:: What you are asked to do ::
Among the entries below, count the lines where the string "will" occurs, and give only the number.
-- Given information follows --
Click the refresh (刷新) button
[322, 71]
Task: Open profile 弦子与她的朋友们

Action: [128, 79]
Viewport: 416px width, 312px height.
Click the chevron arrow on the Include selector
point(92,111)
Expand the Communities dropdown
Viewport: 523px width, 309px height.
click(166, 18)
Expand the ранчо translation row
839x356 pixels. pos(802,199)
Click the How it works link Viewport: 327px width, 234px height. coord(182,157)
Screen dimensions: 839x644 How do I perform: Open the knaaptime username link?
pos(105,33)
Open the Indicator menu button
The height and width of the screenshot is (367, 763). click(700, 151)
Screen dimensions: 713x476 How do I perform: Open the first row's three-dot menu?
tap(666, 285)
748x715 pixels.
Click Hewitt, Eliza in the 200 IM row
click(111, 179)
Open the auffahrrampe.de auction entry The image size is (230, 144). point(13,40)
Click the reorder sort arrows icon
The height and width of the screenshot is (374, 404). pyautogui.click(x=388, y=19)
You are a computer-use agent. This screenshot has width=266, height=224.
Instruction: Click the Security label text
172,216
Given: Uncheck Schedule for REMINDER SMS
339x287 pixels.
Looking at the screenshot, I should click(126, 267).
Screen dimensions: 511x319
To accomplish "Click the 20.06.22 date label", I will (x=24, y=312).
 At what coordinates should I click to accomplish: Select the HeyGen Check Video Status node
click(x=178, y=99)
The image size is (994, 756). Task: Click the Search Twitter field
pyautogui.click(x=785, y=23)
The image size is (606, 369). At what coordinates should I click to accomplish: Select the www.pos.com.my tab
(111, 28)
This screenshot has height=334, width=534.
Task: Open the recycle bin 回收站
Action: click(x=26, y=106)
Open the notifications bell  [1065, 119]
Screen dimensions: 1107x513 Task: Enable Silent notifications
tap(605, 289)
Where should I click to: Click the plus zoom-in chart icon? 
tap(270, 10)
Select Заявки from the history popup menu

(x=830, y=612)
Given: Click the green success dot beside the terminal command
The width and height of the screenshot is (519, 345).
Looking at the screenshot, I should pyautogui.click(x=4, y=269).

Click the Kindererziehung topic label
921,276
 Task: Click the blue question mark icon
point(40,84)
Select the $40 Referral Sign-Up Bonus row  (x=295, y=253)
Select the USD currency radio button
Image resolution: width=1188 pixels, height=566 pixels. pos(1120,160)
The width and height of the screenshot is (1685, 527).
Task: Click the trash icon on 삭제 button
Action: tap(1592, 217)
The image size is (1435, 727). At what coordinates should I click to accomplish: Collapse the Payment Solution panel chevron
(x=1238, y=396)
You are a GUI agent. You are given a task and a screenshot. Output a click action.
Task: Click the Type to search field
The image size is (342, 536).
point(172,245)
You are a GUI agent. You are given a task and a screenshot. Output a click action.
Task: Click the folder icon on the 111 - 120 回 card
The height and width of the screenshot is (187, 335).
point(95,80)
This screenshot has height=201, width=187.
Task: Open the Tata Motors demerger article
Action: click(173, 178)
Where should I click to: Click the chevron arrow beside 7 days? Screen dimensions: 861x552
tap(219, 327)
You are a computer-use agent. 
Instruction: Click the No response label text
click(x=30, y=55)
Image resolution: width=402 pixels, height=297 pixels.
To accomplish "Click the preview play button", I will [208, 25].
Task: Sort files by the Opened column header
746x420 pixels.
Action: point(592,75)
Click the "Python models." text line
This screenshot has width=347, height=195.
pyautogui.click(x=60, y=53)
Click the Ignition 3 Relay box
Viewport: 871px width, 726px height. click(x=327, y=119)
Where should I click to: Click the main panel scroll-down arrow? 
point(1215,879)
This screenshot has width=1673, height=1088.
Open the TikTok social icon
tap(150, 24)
-- Given information concluded --
:: The answer ::
2